Zwaagstra noted, “My expertise is not in public health. My expertise would be in terms of how schools run, and I can pretty confidently say that school is very different from Walmart in terms of how you can reasonably expect it to run. Measures that you put in place in department stores are not going to be as effective in school settings for a whole lot of reasons.” 

“In how schools operate, and you're just not going to have the same rules in school as you do in Walmart. I mean that you can’t keep kids two meters apart all day throughout the entire school day. I mean, that's virtually impossible.”

He said measures like cohorting, staggered lunch breaks, and encouraging parents to driver their kids to school reduce contact. So does encouraging kids who live near school to walk home for lunch. But when it comes to cohorting – segmenting the student body into consistent groups to reduce mixing, Zwaagstra foresees difficulties.

While elementary students are already largely kept together as one classroom group, generally with the same teacher, it’s totally different in high school. 

One concept is a “quadmester” system, where high school students take one class all morning, and another all afternoon. This is done for one quarter of the school year. Zwaagstra says quadmesters will limit student interactions, but can be problematic education-wise.

He explained, “If you have class for three hours, it becomes harder to keep kids’ attention spans and if you happen to miss the day, you've now really missed (a lot). You’ve got a problem.”

But quadmesters are a reasonable way to cohort high school students, and still preserve electives. 

“At the high school level, I'm not a huge fan of the cohorting, because it has such a negative impact on the ability of schools to offer electives.”

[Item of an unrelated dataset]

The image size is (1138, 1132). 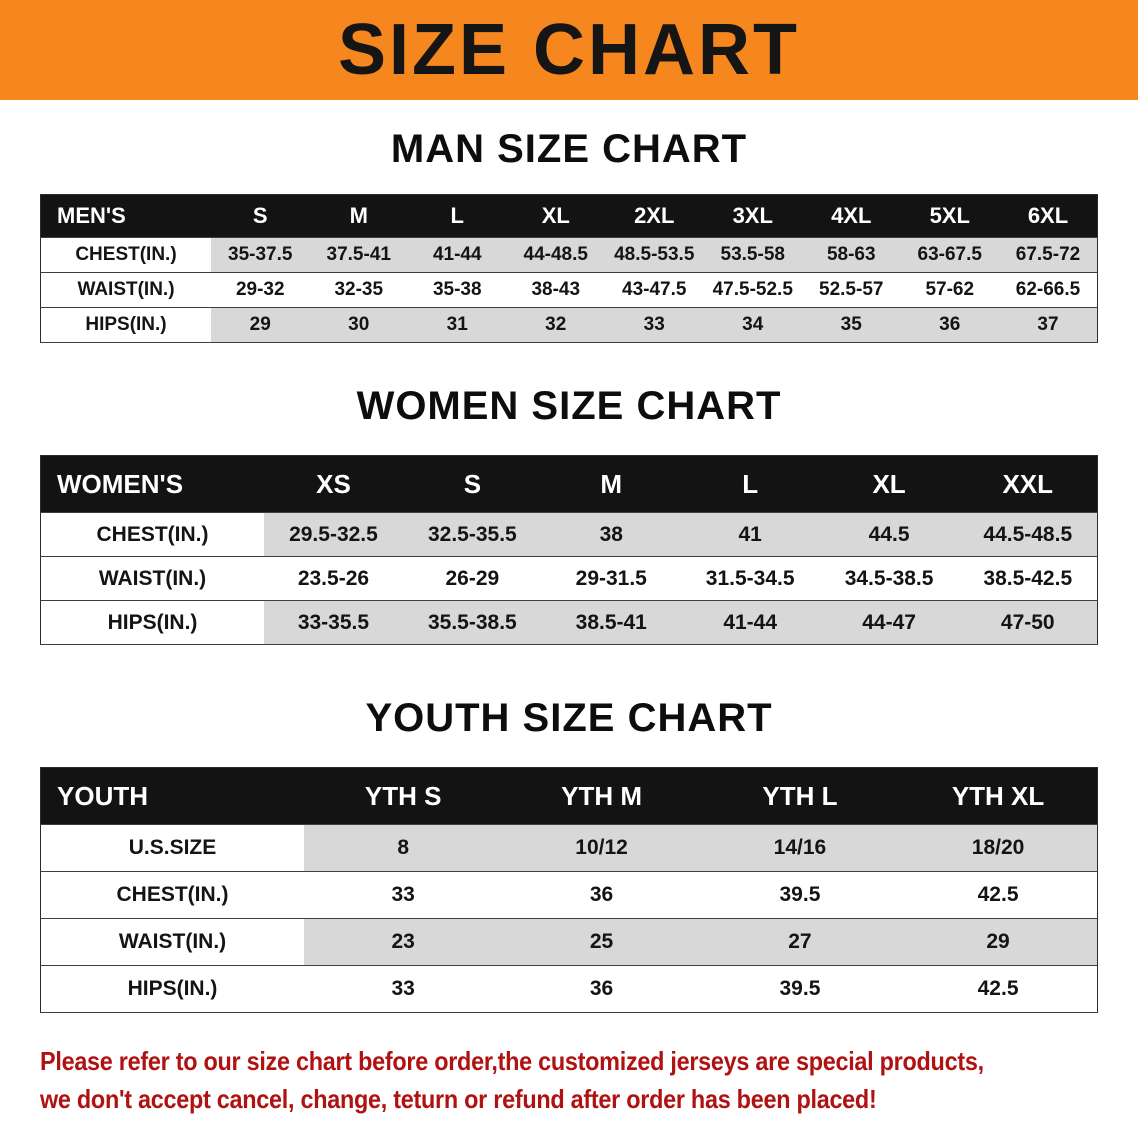 What do you see at coordinates (852, 216) in the screenshot?
I see `size-header-cell: 4XL` at bounding box center [852, 216].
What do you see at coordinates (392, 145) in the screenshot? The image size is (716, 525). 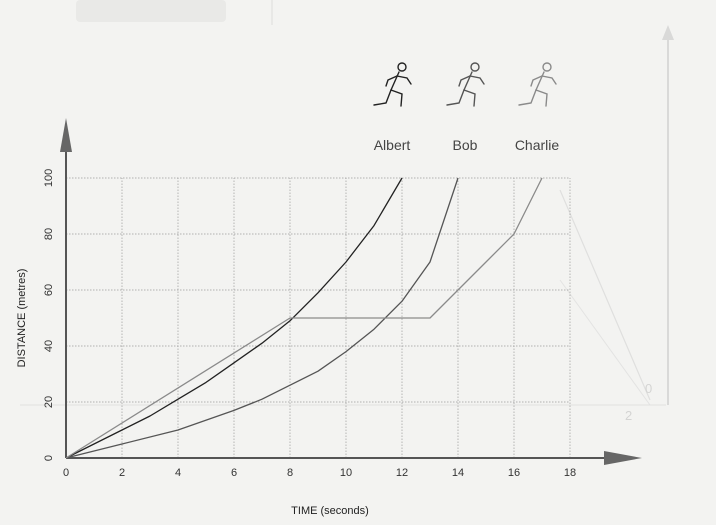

Those electives keep some kids in school, he noted. “Frankly, when you get to grade 11, and 12, almost every course is an elective when you think about it.”

Zwaagstra’s plan

“Based on what I have seen so far in terms of the information, my plan would be that the kids are in school. All of them are in school every day as normal as reasonably possible with certain limitations,” he said.

“The last few months, from March to June, should have made it abundantly clear that the vast majority of students learn far better in class than they do by distance learning,” he said. 

As for masks, he said, “I would not recommend requiring everyone to wear a mask all day.”

He noted the virus is expected to be around for a couple years. “What can we reasonably expect people to do not just for a couple months, but possibly for a couple of years? There's an impact that requiring everyone to wear a mask all the time has on communication.”

Asked if shutting down schools in the springtime was necessary, Zwaagstra responded, “That's a tough question to answer, based on the information that we had in March, where the virus was largely unknown, as far as how quickly it would spread the impact it would have. I don't think government had much choice at that point. I think that with the information we had in mid-March, I think it was a reasonable precaution at that point.

“In hindsight, did we need to? That's debatable, but we didn't have the benefit of hindsight. Based on the information we had then. It was a reasonable precaution to take.”

Going forward, he said, “I definitely would not shut them down in September. Based on the information we have now, absolutely, I see the negative impact of keeping schools closed, which in my view outweighs the challenges from the virus.”